» **DATA SHOWN**:
☆ ☆ ☆ ☆
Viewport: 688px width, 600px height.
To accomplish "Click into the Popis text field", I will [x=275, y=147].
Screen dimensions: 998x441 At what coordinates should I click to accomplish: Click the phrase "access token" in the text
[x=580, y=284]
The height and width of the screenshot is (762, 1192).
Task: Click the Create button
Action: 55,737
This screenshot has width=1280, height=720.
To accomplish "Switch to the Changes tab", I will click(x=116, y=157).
☆ ☆ ☆ ☆
» **TASK INSTRUCTIONS**:
Each line above needs to be output again, exactly as shown.

» **WRITTEN RESPONSE**:
Viewport: 688px width, 600px height.
To accomplish "Click into the Popis text field", I will [x=275, y=147].
Screen dimensions: 998x441 At what coordinates should I click to accomplish: Click the phrase "access token" in the text
[x=580, y=284]
The height and width of the screenshot is (762, 1192).
Task: Click the Create button
Action: 55,737
This screenshot has width=1280, height=720.
To accomplish "Switch to the Changes tab", I will click(x=116, y=157).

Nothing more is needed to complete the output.